Polar Obsession

For National Geographic photographer Paul Nicklen, the dead penguin was proof that the leopard seal had a tender side.  A man who has repeatedly placed his body at the mercy of sub-freezing waters and well-fanged predators, Nicklen sought to demonstrate that these half-ton mammals of the Antarctic are far less dangerous than they have been portrayed. Explorer Ernest Shackleton reported that they had attacked his men and his boat on multiple occasions; and in 2003, a starving seal clamped onto the leg of a British scientist, drowning her. But Nicklen spent four waterlogged days with a massive female who took him under her fin, protecting him and offering stunned, maimed, and half-eaten penguins for his consumption.
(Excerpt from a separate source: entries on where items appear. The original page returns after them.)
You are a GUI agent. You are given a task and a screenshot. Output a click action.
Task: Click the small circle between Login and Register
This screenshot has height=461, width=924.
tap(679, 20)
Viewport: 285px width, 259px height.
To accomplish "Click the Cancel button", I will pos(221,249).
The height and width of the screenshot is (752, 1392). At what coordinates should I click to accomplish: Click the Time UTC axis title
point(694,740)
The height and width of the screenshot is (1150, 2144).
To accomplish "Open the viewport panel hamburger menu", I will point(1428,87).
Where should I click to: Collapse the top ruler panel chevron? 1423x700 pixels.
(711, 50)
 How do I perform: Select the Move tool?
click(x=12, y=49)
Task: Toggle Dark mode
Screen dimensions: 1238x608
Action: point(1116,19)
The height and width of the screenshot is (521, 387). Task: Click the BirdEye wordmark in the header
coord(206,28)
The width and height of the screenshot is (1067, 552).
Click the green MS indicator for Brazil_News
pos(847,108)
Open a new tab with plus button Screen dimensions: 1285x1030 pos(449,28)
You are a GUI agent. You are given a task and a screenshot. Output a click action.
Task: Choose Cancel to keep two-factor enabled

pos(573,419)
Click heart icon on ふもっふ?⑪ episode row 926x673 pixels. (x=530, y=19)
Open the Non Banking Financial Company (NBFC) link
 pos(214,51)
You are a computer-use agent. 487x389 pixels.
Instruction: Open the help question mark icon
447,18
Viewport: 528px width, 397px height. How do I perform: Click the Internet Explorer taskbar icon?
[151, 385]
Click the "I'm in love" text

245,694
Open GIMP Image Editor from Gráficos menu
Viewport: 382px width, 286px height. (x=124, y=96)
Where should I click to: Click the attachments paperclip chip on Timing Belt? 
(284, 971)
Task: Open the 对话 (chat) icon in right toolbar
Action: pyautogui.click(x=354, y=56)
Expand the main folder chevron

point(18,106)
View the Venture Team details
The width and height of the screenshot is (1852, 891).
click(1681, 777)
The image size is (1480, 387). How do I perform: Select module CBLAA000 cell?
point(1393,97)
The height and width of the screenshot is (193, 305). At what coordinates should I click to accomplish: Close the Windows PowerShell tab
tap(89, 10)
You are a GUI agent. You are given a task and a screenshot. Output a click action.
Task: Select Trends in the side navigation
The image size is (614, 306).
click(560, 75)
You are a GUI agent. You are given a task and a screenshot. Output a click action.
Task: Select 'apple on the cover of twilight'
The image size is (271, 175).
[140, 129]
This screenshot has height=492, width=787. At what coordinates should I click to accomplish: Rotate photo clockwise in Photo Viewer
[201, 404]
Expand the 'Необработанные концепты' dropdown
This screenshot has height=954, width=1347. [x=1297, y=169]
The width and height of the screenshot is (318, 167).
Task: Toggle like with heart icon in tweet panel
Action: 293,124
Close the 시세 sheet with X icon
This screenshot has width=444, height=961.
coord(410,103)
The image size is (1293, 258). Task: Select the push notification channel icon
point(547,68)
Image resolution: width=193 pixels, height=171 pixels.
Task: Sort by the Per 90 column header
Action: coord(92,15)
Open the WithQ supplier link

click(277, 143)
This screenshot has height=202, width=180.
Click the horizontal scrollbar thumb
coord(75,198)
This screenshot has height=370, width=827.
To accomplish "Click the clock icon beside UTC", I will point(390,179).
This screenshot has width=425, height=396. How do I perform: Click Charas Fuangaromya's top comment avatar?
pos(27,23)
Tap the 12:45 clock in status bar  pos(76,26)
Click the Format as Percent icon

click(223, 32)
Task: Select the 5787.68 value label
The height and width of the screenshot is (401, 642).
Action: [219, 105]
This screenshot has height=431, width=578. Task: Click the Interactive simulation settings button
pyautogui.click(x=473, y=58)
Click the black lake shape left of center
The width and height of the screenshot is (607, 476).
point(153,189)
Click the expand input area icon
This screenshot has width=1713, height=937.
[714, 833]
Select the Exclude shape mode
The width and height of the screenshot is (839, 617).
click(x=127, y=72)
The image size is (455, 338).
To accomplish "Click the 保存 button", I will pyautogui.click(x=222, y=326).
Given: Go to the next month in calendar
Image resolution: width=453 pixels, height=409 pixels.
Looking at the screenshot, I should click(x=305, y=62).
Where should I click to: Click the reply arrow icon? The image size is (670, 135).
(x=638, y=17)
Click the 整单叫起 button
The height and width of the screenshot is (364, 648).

He politely declined.

 

As those who read the magazine with the yellow borders know so well, the most riveting tales come in the final pages of each issue, where the photographers set down their cameras and tell readers what its like to be "On Assignment." Nicklen's gorgeous new book, Polar Obsession, falls into this tradition as he introduces each chapter with another hair-raising (or harebrained) episode in his bipolar quest to document a region threatened by global warming. A single story can often take years and require multiple trips to the earth's most isolated places with 1,500 pounds of gear in tow. Nicklen camps on the ice for weeks at a time, living with Inuit hunters and feasting on raw seal meat, as he did as a child growing up on Canada's Baffin Island.  In the last 15 years, he has crash-landed an ultralight airplane, been nearly crushed by an elephant seal, and been lost in countless blizzards.

 

The book is organized by his assignments and their attendant miseries, with chapters tied to a geographic region and a focus -- no, an obsession -- on a particular creature. The cool palette of the polar zone -- the blues, whites, and grays -- and its endless, unchanging vistas would be crushing were it not for life Nicklen captures in each frame.  From the jousting of two tusked narwhals surfacing for air in an ice hole to an albatross soaring above the cliffs of South Georgia Island, Nicklen's book is a study not just in texture but in movement. In the most striking photograph in the book, he captures his beloved leopard seal in the act of decapitating a penguin: water drops hang in the air like glass marbles as the bird and its body are torn apart, connected by a scarlet tendril of flesh and entrails.

 

For all his bravado, Nicklen is not beyond introspection. He ponders the various threats to the region's wildlife and recounts his own experiences with the melting glaciers in Norway. The action shots are broken up with moments of tranquility: a seal napping on an ice floe or the eerie glow of the aurora borealis in the Yukon. Most haunting of all is the cover photo of a polar bear diving under the vanishing ice, casting its reflection on the water's surface and glancing out towards the reader with a look of utter vulnerability.